Мих. Лифшиц
Вопрос и ответ
Художник. 1986 г. № 9. С. 60-62

Двадцатого сентября этого года ис­полняется третья годовщина со дня смерти выдающегося советского фило­софа и эстетика Михаила Александро­вича Лифшица. Составленная им еще в 30-е годы антология «К. Маркс и Ф. Энгельс об искусстве», позднее не­однократно переизданная, а также под­готовленное им первое издание сбор­ника «В. И. Ленин о культуре и искус­стве» стали настольными книгами всех интересующихся проблемами маркси­стско-ленинской эстетики и искусства. Под его редакцией вышло новое издание «Эстетики» Гегеля. Книги Мих. Лифшица «Искусство и современный мир», «Карл Маркс. Искусство и обще­ственный идеал», «Мифология древняя и современная», его многочисленные статьи по вопросам философия искус­ства — драгоценный вклад в сокровищ­ницу марксистской мысли. Глубоко научные по содержанию, острополемичные по манере изложения, написанные превосходным литературным языком, работы Мих. Лифшица всегда вызыва­ют живой интерес читателя. Ниже мы публикуем статью из архива ученого.

Прошу разъяснить, продолжает ли быть борьба с модернизмом важной за­дачей художественной критики, или, может, критическое отношение к нему стало сугубо личным делом каждого художника, искусствоведа, эстетика? Такой вопрос возникает у меня в связи с тем, что в последнее время со стра­ниц газет и журналов исчезли обстоятельные антимодернистские статьи. Создается впечатление, что этим прек­ращением огня воспользовались сто­ронники модернизма и формализма и стали протаскивать в нашу жизнь соответствующие вкусы...

В. Баленок, преподаватель
Львов. 1979 г.


Письмо из Львова рисует картину местной художественной жизни в са­мом неутешительном свете. Говоря о своих любимых художниках, молодые люди называют имена видных лидеров модернистского искусства, в городском лектории слушателям внушают прекло­нение перед ними, и в довершение всего на площади, у самого здания художественного института, воздвигну­ты изваяния сомнительного достоинст­ва... Похоже на то, что в этом городе реализм занимает оборонительные по­зиции, а чуждые ему вкусы наступают. Не знаю, насколько достоверна эта картина, и не могу сказать, насколько она типична. Скажу только, что она возможна. Об этом я могу судить на основании собственного опыта.

**Строки перечня**

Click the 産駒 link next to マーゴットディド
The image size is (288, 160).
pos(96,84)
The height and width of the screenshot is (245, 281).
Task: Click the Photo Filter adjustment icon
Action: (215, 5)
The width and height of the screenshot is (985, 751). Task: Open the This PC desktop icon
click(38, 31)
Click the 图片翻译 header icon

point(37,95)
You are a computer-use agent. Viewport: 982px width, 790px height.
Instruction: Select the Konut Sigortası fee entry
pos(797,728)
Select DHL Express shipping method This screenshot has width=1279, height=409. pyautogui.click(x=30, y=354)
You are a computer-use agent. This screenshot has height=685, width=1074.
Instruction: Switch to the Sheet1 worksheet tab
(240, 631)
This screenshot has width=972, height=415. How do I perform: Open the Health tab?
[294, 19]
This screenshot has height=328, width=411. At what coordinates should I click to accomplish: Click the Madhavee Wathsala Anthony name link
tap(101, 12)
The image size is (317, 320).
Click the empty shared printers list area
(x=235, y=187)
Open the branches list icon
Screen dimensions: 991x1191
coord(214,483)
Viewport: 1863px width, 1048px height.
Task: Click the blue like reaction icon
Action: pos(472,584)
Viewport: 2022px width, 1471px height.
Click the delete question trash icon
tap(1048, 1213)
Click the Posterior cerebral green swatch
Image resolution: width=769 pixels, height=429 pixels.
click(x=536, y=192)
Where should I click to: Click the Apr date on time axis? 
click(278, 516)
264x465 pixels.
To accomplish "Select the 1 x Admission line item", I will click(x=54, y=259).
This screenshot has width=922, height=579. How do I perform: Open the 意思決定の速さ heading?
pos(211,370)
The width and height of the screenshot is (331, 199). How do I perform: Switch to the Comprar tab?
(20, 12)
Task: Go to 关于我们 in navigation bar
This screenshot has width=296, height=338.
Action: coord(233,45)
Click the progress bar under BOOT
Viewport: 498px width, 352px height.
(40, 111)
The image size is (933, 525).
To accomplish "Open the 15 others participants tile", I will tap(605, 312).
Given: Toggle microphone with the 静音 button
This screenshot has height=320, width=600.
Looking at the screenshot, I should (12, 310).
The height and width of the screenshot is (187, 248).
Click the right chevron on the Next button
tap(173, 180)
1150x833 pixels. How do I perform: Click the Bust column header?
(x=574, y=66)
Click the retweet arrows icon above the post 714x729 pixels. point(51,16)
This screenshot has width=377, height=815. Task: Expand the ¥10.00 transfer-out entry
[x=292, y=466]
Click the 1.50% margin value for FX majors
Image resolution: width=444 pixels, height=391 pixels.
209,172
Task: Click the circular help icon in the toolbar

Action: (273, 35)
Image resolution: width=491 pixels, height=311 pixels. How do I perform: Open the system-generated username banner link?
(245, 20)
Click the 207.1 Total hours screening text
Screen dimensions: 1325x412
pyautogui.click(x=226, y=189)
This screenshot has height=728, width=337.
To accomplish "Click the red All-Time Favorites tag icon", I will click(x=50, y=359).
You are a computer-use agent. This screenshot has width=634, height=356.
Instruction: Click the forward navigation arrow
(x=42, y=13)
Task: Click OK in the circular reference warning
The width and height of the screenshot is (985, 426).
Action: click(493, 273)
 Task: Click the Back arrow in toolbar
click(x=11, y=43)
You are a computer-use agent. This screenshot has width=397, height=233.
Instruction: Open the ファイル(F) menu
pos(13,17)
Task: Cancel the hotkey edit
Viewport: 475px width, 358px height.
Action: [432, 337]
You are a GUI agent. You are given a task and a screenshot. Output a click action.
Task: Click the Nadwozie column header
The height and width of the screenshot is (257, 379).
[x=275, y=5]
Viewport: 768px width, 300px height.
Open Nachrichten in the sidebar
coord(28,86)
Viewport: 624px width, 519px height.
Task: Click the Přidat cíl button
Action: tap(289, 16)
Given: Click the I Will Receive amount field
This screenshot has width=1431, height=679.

**Краткое упражнение 1**
Определите, согласуются ли с фрагментом статьи следующие утверждения, и подтвердите каждый ответ («да» или «нет») точной цитатой из него.
(a) Антология «К. Маркс и Ф. Энгельс об искусстве» была составлена в 30-е годы.
(b) Письмо, на которое дается ответ, отправлено из Киева.
(c) Автор ответа утверждает, что описанная в письме картина типична.
**Краткое упражнение 2**
Ответьте по фрагменту статьи на следующие вопросы:
(a) Какая по счету годовщина со дня смерти Михаила Александровича Лифшица исполняется двадцатого сентября?
(b) Что, по словам автора письма, исчезло со страниц газет и журналов?
(c) Где, согласно письму, воздвигнуты изваяния сомнительного достоинства?
**Краткое упражнение 3**
Подхватите фрагмент статьи об ответе на письмо из Львова и продолжите его сразу после последнего приведенного предложения.

**Письменный ответ 1**
(a) Да: «Составленная им еще в 30-е годы антология».
(b) Нет: «Львов. 1979 г.»
(c) Нет: «не могу сказать, насколько она типична».

**Письменный ответ 2**
(a) Третья.
(b) Обстоятельные антимодернистские статьи.
(c) На площади, у самого здания художественного института.

**Письменный ответ 3**
Недавно в столичном [выставочном] зале на Кузнецком [мосту] я видел несколько грубо сколоченных досок, выставленных в качестве произведения скульптуры. Кто-то наломал дров в буквальном смысле этого слова, а вокруг толпилась изумленная публика, силясь разгадать секрет его «глубоко­мыслия». Конечно, сведущий человек не скажет, что здесь открылось миру последнее слово модернизма — такие поделки мелькали на Западе четверть века назад. А теперь? Теперь извест­ный американский критик Хералд Розенберг пишет: «Общепризнано, что модернистские художественные течения последних ста лет исчерпали предпосылки дальнейшего развития».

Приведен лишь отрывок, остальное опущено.